From ed2b94cacaf6b7cd7f647da0f68108ccd57345f2 Mon Sep 17 00:00:00 2001
From: MMGen <mmgen@tuta.io>
Date: Mon, 5 Mar 2018 08:59:50 +0000
Subject: [PATCH] tx size estimation: reworked code, bugfixes, --vsize-adj
 option - Estimated vsize is compared with actual vsize after signing.   If
 estimate is off by more than 5%, the program aborts, asking   the user to
 re-create the tx using --vsize-adj - Estimated and actual vsizes will differ
 meaningfully only in the   rare situation where non-MMGen addrs with
 uncompressed pubkeys   are used as inputs

---
 mmgen/main_txcreate.py |  1 +
 mmgen/main_txdo.py     |  1 +
 mmgen/opts.py          | 12 ++++++-
 mmgen/tx.py            | 78 +++++++++++++++++++++++++++---------------
 test/test.py           | 14 ++++----
 5 files changed, 71 insertions(+), 35 deletions(-)

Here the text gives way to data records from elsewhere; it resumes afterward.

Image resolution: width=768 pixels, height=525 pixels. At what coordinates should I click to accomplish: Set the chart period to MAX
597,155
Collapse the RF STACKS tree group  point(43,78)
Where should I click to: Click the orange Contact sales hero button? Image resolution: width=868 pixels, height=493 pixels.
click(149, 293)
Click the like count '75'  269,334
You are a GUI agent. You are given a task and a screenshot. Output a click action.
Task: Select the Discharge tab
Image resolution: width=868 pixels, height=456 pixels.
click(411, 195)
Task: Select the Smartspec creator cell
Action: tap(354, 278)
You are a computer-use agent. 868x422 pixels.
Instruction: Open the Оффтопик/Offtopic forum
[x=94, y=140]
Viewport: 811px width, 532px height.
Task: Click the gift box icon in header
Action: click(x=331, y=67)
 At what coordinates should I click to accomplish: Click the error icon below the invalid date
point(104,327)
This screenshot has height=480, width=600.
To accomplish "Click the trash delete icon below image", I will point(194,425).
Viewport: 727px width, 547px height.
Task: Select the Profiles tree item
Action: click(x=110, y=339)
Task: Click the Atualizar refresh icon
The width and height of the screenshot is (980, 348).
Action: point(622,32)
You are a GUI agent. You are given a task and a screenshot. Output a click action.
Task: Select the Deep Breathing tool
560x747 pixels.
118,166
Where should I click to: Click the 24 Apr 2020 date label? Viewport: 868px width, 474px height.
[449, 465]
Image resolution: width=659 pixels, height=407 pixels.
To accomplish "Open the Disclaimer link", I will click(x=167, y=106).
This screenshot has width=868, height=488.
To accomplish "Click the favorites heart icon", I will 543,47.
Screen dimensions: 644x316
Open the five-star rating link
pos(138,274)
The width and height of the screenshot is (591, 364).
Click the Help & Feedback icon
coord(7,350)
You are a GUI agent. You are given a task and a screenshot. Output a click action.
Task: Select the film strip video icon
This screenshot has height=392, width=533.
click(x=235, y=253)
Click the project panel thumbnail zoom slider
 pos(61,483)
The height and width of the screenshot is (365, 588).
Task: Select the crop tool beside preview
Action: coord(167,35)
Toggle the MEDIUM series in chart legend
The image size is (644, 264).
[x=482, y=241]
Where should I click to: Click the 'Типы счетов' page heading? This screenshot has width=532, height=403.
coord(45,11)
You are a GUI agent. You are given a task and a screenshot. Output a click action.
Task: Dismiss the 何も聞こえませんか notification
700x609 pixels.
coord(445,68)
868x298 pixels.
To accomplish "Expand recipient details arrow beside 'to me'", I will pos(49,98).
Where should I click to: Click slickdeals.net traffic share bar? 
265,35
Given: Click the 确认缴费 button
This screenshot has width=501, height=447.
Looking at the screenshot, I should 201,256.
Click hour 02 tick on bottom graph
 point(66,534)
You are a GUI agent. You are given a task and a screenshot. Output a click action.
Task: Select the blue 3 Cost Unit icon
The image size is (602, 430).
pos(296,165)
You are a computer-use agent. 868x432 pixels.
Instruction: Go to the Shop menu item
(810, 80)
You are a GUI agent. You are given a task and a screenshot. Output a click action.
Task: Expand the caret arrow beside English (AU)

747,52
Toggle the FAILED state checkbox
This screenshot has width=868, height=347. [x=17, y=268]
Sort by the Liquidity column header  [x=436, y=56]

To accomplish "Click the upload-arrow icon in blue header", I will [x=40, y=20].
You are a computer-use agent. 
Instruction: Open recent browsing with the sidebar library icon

diff --git a/mmgen/main_txcreate.py b/mmgen/main_txcreate.py
index 9db78651..b9ad3993 100755
--- a/mmgen/main_txcreate.py
+++ b/mmgen/main_txcreate.py
@@ -45,6 +45,7 @@ opts_data = lambda: {
 -q, --quiet          Suppress warnings; overwrite files without prompting
 -r, --rbf            Make transaction BIP 125 replaceable (replace-by-fee)
 -v, --verbose        Produce more verbose output
+-V, --vsize-adj=   f Adjust transaction's estimated vsize by factor 'f'
 -y, --yes            Answer 'yes' to prompts, suppress non-essential output
 """.format(g=g,cu=g.coin,dn=g.proto.daemon_name),
 	'notes': '\n' + help_notes('txcreate') + help_notes('fee')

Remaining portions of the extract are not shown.